There was a very bad practice that was started thanks in large part to EHR software implementations. That practice is called documentation by exception and it’s employed by many (most?) EHR vendors. For those not familiar with documentation by exception, here’s a definition:
Charting by exception (CBE) is a shorthand method of documenting normal findings, based on clearly defined normals, standards of practice, and predetermined criteria for assessments and interventions. Significant findings or exceptions to the predefined norms are documented in detail.
In the US, we all know why this type of documentation was implemented. By documenting all of the normal finding along with the exceptions, then the doctor is able to bill the insurance company at a higher level. I totally understand why doctors want to bill at a higher level. In fact, it was the argument that most EHR vendors would make when they were selling their product to doctors. The EHR was able to help doctors bill at a higher level and get paid more.
While this is going to be hard to change for this reason, there are so many unintended consequences associated with using documentation by exception in these practices. I know so many doctors that are literally embarrassed to share their chart notes with their colleagues because their chart notes are these long, cumbersome notes that are filled with normal findings that provide no value to anyone. Many of these doctors have resorted to creating a separate “short” note that only has the relevant “exceptions” detailed when they send their chart notes to another doctor.
Every doctor knows what I’m talking about, because they’ve found these long lengthy notes that are totally unusable. Plus, in many ways it puts a doctor at some risk if they documented a long list of “normal” items when in fact they didn’t actually check to see if everything was normal or not. However, more important than this is that the doctor can’t even read their own historical notes because they’re so cluttered with all these “normal” findings that it takes real work and effort (Translation: Wasted physician time) trying to search through these awful notes.
If somehow all of these normal findings that were being documented could add some value down the road, then I might change my mind about documentation by exception. However, I can’t imagine any useful clinical benefit to documenting a bunch of normal findings that weren’t actually checked or that were only casually observed. If you didn’t document something was wrong, then we can assume that everything else was normal or at least the patient didn’t complain of anything else. Why do we need to document it clinically? The answer is we don’t and we shouldn’t (except for the getting paid comments above).
We need to find a way to abolish these documentation by exception notes from healthcare. In the US this will be hard since it’s so tied to the payment system, but I’m sure smart minds can figure out a way to fix it. Every doctors I’ve ever talked to wants this solved. It almost makes the EHR notes useless to document this way. This is one more driver in the US system towards concierge and direct primary care models. In these cases, the doctors aren’t worried about reimbursement and so I can’t imaging they’d even consider documenting a patient visit in such an awful manner.

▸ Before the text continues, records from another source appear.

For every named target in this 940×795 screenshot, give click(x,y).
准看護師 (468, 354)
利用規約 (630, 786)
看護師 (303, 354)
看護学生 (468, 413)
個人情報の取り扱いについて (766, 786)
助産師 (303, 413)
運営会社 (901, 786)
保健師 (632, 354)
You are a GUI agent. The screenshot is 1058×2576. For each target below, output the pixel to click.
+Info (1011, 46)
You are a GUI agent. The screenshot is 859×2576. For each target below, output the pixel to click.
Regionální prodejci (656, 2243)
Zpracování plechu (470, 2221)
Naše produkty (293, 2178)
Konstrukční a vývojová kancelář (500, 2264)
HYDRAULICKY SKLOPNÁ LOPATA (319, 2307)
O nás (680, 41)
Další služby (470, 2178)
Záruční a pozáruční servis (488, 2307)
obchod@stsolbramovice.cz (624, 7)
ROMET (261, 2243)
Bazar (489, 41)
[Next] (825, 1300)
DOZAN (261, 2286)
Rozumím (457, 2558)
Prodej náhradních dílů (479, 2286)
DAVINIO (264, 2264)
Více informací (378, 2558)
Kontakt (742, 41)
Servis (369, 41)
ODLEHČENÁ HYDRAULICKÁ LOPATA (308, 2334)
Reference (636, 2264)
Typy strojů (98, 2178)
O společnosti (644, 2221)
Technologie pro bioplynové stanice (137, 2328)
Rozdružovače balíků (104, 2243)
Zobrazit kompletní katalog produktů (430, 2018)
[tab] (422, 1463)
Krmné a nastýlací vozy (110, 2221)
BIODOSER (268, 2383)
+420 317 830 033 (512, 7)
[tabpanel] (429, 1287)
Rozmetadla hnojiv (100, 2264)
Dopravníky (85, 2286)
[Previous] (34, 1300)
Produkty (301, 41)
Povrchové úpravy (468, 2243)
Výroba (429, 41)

A part of me wonders if EHR vendors will work to solve this problem as well. They could have the beautiful note and the crappy, mess of a note. They’ll use less vulgar terms like the “clinical note” and the “billing note” or something like that, but maybe that’s a small step in the right direction to satisfying the clinical needs (short, concise, relevant notes) together with meeting the billing requirements note. It’s sad that EHR vendors need to do something like this, but it would be better than the current state of EHR notes.